Mon, 13 April 2009
In my last post I explained how Mom’s transferring her home to me during her lifetime will result in capital gains tax whereas passing the home to me after she dies can reduce or even eliminate the tax. However, Mom considered transferring the house because she wanted to protect it from being consumed completely by the cost of long term care, especially important where other family members live in the home.(See my posts on 2/23/09 and 3/2/09).
Right there is the dilemma. What to do? Capital gains tax, at worst, will never consume the entire proceeds of sale. Long term care, however, could easily exceed the home value if it is needed for several years. But do I have to really choose between the two? Well, maybe there is another way.
Putting the home in a trust, if set up properly, can accomplish both goals. The home is removed from the parent’s name and, if done 5 years or more before needing long term care, will be outside the Medicaid lookback, that time frame within which Medicaid looks to confirm that you have in fact spent all your money and haven’t given it away. At the same time, the trust can be set up in such a way that the assets it holds will be part of Mom's estate and she will be able to take advantage of both the capital gains tax exclusion and the step up in basis that I discussed in my last post.
We accomplish the best of both worlds. The home can be protected and tax advantages will not be lost. But, there are even more potential benefits. Since the home is not in the child’s name but in the trust, it is not subject to the child’s creditors, or to being split with the child’s spouse in a divorce. Additionally, if Mom needs care within 5 years of the transfer, the home can be sold or borrowed against to help pay the cost of care. In other words, some of the asset can be used for care but not all of it need be consumed.
As you can see, a simple question, or so you thought. Is home transfer right for you and your family? Well, that depends on many factors, including the health of the parent, what other assets exist to pay for long term care and what goals the parent and child want to accomplish. One thing is for sure. Planning early makes things easier and the outcome so much better than waiting until a crisis hits.

**SUPPLIED ENTRIES**

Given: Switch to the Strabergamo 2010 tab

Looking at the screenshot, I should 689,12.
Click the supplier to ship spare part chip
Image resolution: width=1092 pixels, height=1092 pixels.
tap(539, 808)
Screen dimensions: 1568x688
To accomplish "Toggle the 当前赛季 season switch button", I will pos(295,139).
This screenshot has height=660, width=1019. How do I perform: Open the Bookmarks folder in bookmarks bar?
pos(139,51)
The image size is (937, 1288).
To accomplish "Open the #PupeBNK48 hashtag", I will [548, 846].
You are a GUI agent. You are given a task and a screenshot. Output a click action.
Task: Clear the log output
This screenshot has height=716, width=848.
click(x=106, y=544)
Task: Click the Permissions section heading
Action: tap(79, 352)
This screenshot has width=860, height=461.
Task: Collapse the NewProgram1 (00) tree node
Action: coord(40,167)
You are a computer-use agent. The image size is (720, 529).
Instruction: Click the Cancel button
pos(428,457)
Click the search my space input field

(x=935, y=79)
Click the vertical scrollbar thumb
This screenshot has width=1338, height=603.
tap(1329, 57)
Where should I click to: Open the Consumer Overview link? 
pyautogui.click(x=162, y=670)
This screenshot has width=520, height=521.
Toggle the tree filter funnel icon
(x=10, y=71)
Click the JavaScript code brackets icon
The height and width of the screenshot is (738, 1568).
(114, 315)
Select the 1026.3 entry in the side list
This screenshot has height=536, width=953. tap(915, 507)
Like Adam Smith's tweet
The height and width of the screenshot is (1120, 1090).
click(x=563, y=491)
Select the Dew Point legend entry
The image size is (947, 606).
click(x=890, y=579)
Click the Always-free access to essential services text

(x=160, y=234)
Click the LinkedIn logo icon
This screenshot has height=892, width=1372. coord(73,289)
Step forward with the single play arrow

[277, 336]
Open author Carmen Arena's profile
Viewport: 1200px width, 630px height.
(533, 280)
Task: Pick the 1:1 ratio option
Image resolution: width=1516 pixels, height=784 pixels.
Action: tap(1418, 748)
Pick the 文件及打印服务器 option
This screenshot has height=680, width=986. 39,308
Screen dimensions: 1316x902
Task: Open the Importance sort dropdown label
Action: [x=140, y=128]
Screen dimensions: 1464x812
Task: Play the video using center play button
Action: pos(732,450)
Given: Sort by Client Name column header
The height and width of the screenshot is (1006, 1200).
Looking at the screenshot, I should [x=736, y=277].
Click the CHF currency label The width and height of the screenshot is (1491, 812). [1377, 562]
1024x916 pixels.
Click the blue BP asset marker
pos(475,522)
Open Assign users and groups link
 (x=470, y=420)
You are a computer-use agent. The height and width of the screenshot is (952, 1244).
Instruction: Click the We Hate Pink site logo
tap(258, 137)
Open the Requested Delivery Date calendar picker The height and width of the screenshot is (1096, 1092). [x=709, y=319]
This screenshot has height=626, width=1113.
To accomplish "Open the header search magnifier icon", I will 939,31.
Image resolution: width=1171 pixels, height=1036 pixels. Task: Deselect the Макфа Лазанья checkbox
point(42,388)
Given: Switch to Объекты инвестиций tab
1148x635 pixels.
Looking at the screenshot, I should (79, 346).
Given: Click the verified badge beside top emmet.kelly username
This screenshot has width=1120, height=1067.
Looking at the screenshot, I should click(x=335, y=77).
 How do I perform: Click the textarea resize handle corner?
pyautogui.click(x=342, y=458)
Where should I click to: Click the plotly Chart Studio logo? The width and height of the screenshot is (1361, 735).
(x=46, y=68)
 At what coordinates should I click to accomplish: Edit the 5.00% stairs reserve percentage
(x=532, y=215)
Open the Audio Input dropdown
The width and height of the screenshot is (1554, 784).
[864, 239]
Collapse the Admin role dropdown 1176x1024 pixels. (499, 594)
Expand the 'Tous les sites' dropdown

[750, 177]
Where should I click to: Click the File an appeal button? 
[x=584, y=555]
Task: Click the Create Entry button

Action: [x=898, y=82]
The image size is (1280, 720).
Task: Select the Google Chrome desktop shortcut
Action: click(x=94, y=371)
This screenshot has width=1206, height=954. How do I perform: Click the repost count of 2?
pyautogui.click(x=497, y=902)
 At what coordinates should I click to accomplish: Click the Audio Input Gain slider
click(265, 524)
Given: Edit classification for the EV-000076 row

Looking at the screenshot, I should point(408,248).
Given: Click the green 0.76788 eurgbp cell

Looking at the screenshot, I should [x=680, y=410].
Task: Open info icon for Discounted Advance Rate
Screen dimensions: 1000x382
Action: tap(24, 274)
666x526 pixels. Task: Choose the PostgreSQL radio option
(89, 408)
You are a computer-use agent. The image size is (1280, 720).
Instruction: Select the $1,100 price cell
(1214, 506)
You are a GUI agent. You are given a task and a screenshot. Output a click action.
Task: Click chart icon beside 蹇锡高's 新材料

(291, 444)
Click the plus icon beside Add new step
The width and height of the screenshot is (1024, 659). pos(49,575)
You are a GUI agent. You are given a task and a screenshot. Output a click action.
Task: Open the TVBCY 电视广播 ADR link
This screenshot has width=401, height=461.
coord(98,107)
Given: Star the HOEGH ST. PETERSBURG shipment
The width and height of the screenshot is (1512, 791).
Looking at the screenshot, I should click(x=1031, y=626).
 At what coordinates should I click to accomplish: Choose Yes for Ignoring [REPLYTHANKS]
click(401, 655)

**TASK REQUIREMENTS**
- A) In the blog post on transferring a parent's home, condense the paragraph that begins "We accomplish the best of both worlds" into a short bulleted list that keeps its main facts.
- B) From the blog post on transferring a parent's home, transcribe the passage starting at "We accomplish the" and ending at "need be consumed.".

**OUTPUTS IN ORDER**
- A)
- The trust protects the home without losing the tax advantages.
- The home is held in the trust, not in the child's name, so the child's creditors cannot reach it and it cannot be split with the child's spouse in a divorce.
- If Mom needs care within 5 years of the transfer, the home can be sold or borrowed against to help pay for that care. Some of it can be used, but not all of it need be consumed.

- B)
We accomplish the best of both worlds. The home can be protected and tax advantages will not be lost. But, there are even more potential benefits. Since the home is not in the child’s name but in the trust, it is not subject to the child’s creditors, or to being split with the child’s spouse in a divorce. Additionally, if Mom needs care within 5 years of the transfer, the home can be sold or borrowed against to help pay the cost of care. In other words, some of the asset can be used for care but not all of it need be consumed.